[Item-finding data]
** begin **

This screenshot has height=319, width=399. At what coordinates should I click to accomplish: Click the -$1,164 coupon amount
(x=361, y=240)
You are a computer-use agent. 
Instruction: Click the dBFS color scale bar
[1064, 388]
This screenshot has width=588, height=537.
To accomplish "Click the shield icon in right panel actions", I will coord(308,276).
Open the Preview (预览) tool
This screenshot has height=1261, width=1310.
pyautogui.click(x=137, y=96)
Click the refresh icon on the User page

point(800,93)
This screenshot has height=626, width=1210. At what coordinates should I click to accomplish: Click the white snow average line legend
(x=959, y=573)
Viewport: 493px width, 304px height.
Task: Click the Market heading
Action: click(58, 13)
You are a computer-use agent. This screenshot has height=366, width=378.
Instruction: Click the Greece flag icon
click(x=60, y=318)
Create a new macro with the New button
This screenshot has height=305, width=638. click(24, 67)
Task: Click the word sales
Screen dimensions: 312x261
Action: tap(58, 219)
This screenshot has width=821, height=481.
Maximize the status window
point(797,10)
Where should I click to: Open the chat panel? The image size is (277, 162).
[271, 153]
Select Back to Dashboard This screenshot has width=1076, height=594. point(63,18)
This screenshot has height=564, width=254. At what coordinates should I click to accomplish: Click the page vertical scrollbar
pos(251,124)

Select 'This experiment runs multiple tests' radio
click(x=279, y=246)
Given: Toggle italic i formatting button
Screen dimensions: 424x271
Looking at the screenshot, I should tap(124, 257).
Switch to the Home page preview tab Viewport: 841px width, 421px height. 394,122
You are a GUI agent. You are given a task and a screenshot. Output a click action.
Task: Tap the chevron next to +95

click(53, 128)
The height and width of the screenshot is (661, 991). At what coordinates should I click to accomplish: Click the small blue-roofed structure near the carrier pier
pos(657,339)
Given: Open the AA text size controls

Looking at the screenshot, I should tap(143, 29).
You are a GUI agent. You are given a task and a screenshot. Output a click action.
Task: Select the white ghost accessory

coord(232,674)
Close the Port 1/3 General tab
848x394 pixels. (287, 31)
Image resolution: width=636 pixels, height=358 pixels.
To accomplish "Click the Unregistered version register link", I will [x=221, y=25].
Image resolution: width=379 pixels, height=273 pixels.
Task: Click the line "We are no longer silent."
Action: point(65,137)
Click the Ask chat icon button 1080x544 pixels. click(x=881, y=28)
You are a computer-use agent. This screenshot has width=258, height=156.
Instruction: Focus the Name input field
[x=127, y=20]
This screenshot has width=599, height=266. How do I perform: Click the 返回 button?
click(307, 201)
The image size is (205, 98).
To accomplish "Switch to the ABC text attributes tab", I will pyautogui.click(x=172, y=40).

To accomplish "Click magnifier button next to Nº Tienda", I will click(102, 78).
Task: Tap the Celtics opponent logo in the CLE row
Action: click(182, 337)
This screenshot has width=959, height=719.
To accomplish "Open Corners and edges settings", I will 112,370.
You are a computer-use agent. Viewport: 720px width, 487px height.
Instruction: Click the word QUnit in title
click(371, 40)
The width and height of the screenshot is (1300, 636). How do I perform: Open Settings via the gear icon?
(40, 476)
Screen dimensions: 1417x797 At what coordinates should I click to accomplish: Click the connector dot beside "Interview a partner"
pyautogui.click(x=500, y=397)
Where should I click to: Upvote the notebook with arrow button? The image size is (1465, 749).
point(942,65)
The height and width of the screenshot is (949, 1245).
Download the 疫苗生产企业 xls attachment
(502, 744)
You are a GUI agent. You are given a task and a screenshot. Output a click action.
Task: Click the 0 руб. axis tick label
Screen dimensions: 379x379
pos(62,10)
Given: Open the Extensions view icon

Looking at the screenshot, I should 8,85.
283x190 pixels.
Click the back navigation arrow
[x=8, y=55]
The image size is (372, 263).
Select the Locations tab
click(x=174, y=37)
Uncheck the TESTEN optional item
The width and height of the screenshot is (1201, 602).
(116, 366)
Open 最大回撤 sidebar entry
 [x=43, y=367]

** end **

What the task requires: Output the data above as a Markdown table, omitting blank lines, with two columns: Row for the row number and Line for the text of each line.

Solution:
| Row | Line |
|---|---|
| 1 | This screenshot has height=319, width=399. At what coordinates should I click to accomplish: Click the -$1,164 coupon amount |
| 2 | (x=361, y=240) |
| 3 | You are a computer-use agent.  |
| 4 | Instruction: Click the dBFS color scale bar |
| 5 | [1064, 388] |
| 6 | This screenshot has width=588, height=537. |
| 7 | To accomplish "Click the shield icon in right panel actions", I will coord(308,276). |
| 8 | Open the Preview (预览) tool |
| 9 | This screenshot has height=1261, width=1310. |
| 10 | pyautogui.click(x=137, y=96) |
| 11 | Click the refresh icon on the User page |
| 12 | point(800,93) |
| 13 | This screenshot has height=626, width=1210. At what coordinates should I click to accomplish: Click the white snow average line legend |
| 14 | (x=959, y=573) |
| 15 | Viewport: 493px width, 304px height. |
| 16 | Task: Click the Market heading |
| 17 | Action: click(58, 13) |
| 18 | You are a computer-use agent. This screenshot has height=366, width=378. |
| 19 | Instruction: Click the Greece flag icon |
| 20 | click(x=60, y=318) |
| 21 | Create a new macro with the New button |
| 22 | This screenshot has height=305, width=638. click(24, 67) |
| 23 | Task: Click the word sales |
| 24 | Screen dimensions: 312x261 |
| 25 | Action: tap(58, 219) |
| 26 | This screenshot has width=821, height=481. |
| 27 | Maximize the status window |
| 28 | point(797,10) |
| 29 | Where should I click to: Open the chat panel? The image size is (277, 162). |
| 30 | [271, 153] |
| 31 | Select Back to Dashboard This screenshot has width=1076, height=594. point(63,18) |
| 32 | This screenshot has height=564, width=254. At what coordinates should I click to accomplish: Click the page vertical scrollbar |
| 33 | pos(251,124) |
| 34 | Select 'This experiment runs multiple tests' radio |
| 35 | click(x=279, y=246) |
| 36 | Given: Toggle italic i formatting button |
| 37 | Screen dimensions: 424x271 |
| 38 | Looking at the screenshot, I should tap(124, 257). |
| 39 | Switch to the Home page preview tab Viewport: 841px width, 421px height. 394,122 |
| 40 | You are a GUI agent. You are given a task and a screenshot. Output a click action. |
| 41 | Task: Tap the chevron next to +95 |
| 42 | click(53, 128) |
| 43 | The height and width of the screenshot is (661, 991). At what coordinates should I click to accomplish: Click the small blue-roofed structure near the carrier pier |
| 44 | pos(657,339) |
| 45 | Given: Open the AA text size controls |
| 46 | Looking at the screenshot, I should tap(143, 29). |
| 47 | You are a GUI agent. You are given a task and a screenshot. Output a click action. |
| 48 | Task: Select the white ghost accessory |
| 49 | coord(232,674) |
| 50 | Close the Port 1/3 General tab |
| 51 | 848x394 pixels. (287, 31) |
| 52 | Image resolution: width=636 pixels, height=358 pixels. |
| 53 | To accomplish "Click the Unregistered version register link", I will [x=221, y=25]. |
| 54 | Image resolution: width=379 pixels, height=273 pixels. |
| 55 | Task: Click the line "We are no longer silent." |
| 56 | Action: point(65,137) |
| 57 | Click the Ask chat icon button 1080x544 pixels. click(x=881, y=28) |
| 58 | You are a computer-use agent. This screenshot has width=258, height=156. |
| 59 | Instruction: Focus the Name input field |
| 60 | [x=127, y=20] |
| 61 | This screenshot has width=599, height=266. How do I perform: Click the 返回 button? |
| 62 | click(307, 201) |
| 63 | The image size is (205, 98). |
| 64 | To accomplish "Switch to the ABC text attributes tab", I will pyautogui.click(x=172, y=40). |
| 65 | To accomplish "Click magnifier button next to Nº Tienda", I will click(102, 78). |
| 66 | Task: Tap the Celtics opponent logo in the CLE row |
| 67 | Action: click(182, 337) |
| 68 | This screenshot has width=959, height=719. |
| 69 | To accomplish "Open Corners and edges settings", I will 112,370. |
| 70 | You are a computer-use agent. Viewport: 720px width, 487px height. |
| 71 | Instruction: Click the word QUnit in title |
| 72 | click(371, 40) |
| 73 | The width and height of the screenshot is (1300, 636). How do I perform: Open Settings via the gear icon? |
| 74 | (40, 476) |
| 75 | Screen dimensions: 1417x797 At what coordinates should I click to accomplish: Click the connector dot beside "Interview a partner" |
| 76 | pyautogui.click(x=500, y=397) |
| 77 | Where should I click to: Upvote the notebook with arrow button? The image size is (1465, 749). |
| 78 | point(942,65) |
| 79 | The height and width of the screenshot is (949, 1245). |
| 80 | Download the 疫苗生产企业 xls attachment |
| 81 | (502, 744) |
| 82 | You are a GUI agent. You are given a task and a screenshot. Output a click action. |
| 83 | Task: Click the 0 руб. axis tick label |
| 84 | Screen dimensions: 379x379 |
| 85 | pos(62,10) |
| 86 | Given: Open the Extensions view icon |
| 87 | Looking at the screenshot, I should 8,85. |
| 88 | 283x190 pixels. |
| 89 | Click the back navigation arrow |
| 90 | [x=8, y=55] |
| 91 | The image size is (372, 263). |
| 92 | Select the Locations tab |
| 93 | click(x=174, y=37) |
| 94 | Uncheck the TESTEN optional item |
| 95 | The width and height of the screenshot is (1201, 602). |
| 96 | (116, 366) |
| 97 | Open 最大回撤 sidebar entry |
| 98 |  [x=43, y=367] |